# Rental Listing Price Model

Below are the steps taken to build our regression model which will be used to predict effective prices for prospective rental listings.

## Preparing the Data

First we need to clean and standardize the data scraped from the rental listing site in order to have the model train on it.

In [2]:
from data_cleaner import get_cleaned_data, flatten_data
import pandas as pd
import numpy as np
import torch

### Data Cleaning
`get_cleaned_data()` removes invalid and outlier data including blanks and data for single room listings.

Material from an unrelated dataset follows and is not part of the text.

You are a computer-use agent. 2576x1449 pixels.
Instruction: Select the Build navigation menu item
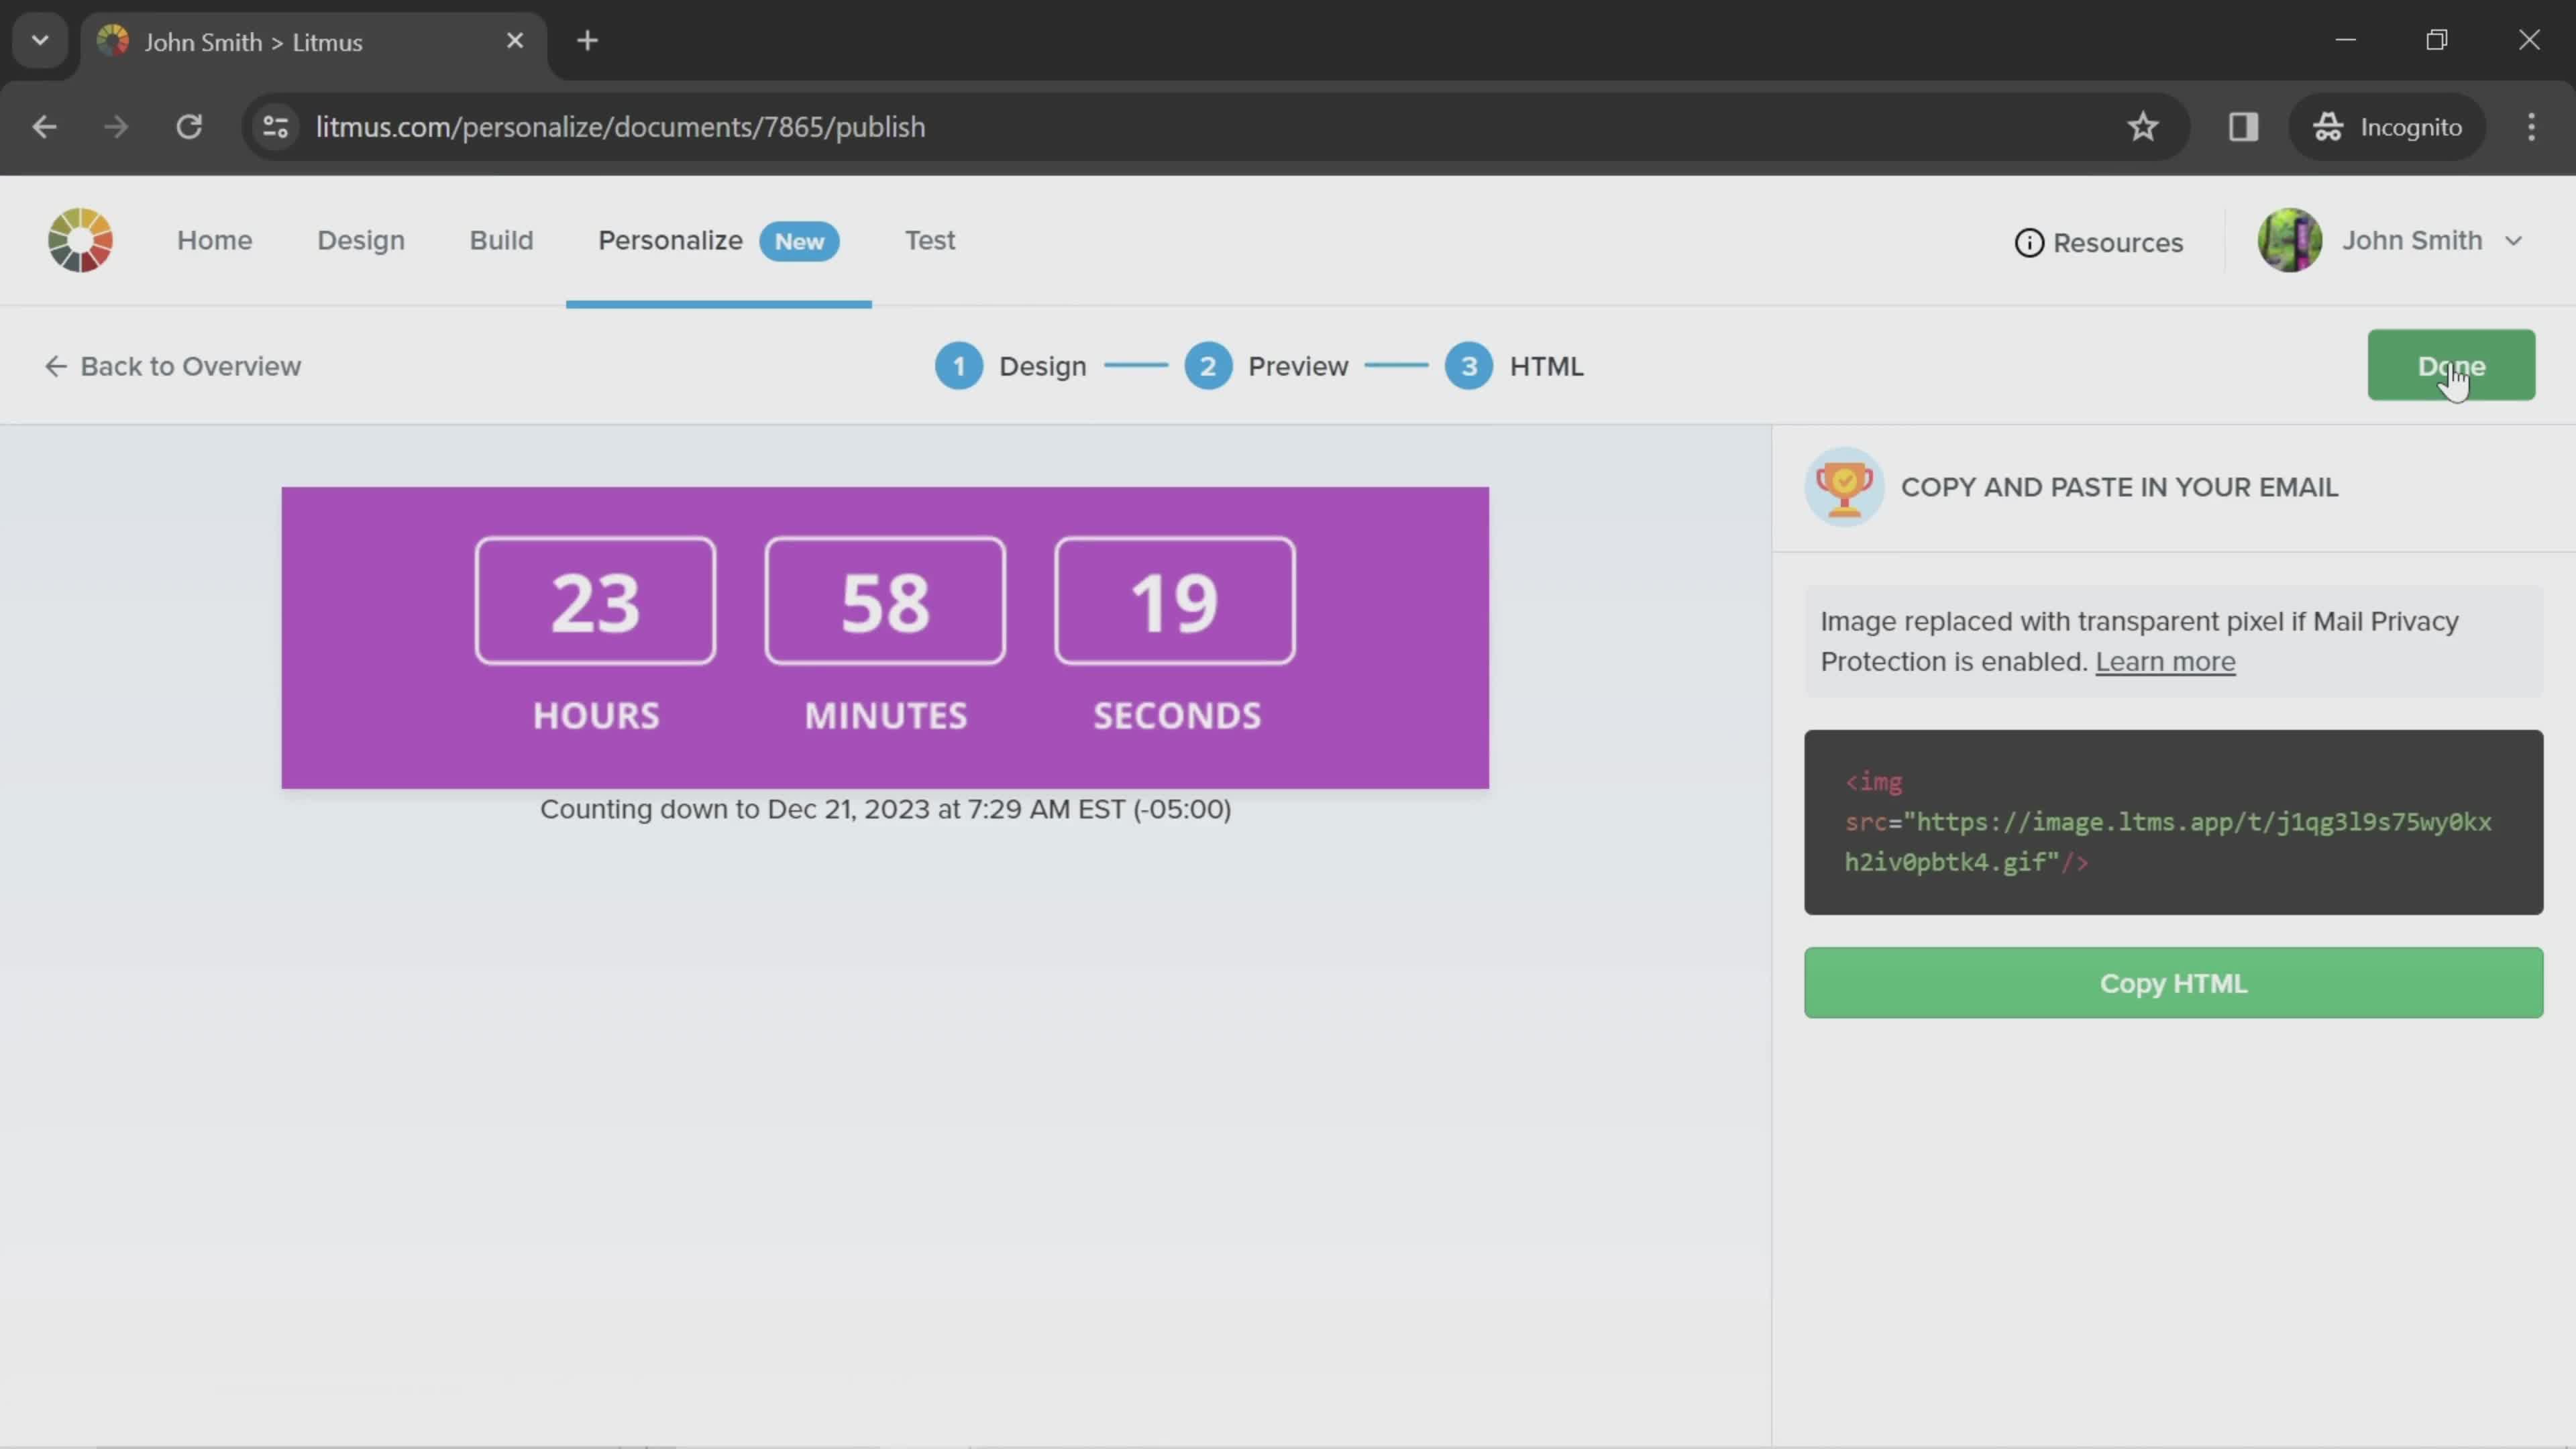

It also formats the building and unit amenities by making each column a dict that contains the relevant amenities as keys with a value of 1 if the listing has it, else 0.

`flatten_data()` flattens the building and unit amenities to put individual amenities into their own columns, essentially flattening the building and unit amenities dicts into separate columns in each row.

In [3]:
cleaned_data = get_cleaned_data()
flattened_data = flatten_data(cleaned_data)
df = pd.DataFrame(flattened_data)

FileNotFoundError: [Errno 2] No such file or directory: 'rental_listings.xlsx'

In [None]:
print("Printing columns:")
print(df.columns)

In [None]:
print("Printing first 2 rows:")
print(df.head(2))

### Standardize the Data
We use standard scaling to standardize the values before passing to the model.

In [None]:
from constants import TableHeaders

In [None]:
SQFT = TableHeaders.SQFT.value

np_sqft = df[SQFT].to_numpy()
sqft_mean = np_sqft.mean()
sqft_std = np_sqft.std()

print("Mean SQFT:",sqft_mean)
print("STDEV SQFT:",sqft_std)